**EXERCISE DESCRIPTION**
Give the count of lines in the data that include "Given", with no other words.

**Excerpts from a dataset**
<<<<
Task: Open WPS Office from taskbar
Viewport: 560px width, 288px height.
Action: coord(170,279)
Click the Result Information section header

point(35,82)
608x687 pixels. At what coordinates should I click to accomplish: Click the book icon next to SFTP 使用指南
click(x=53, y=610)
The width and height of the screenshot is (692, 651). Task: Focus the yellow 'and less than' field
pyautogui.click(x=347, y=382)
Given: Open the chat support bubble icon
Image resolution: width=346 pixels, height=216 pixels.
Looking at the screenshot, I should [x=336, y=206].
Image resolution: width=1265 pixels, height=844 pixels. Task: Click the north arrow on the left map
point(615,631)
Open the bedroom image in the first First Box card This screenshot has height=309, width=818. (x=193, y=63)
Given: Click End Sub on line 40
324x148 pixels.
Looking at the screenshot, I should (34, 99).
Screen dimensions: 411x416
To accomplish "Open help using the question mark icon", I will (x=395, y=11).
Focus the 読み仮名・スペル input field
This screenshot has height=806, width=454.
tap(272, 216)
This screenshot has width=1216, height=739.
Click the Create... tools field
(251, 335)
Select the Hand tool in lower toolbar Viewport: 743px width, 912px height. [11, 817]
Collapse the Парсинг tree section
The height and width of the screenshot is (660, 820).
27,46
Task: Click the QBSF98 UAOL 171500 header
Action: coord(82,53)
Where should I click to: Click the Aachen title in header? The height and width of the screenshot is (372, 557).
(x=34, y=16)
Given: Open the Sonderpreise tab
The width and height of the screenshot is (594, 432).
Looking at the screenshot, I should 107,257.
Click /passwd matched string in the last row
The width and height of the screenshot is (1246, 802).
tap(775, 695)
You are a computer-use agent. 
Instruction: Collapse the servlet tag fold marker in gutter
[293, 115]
>>>>
**WRITTEN SOLUTION**
3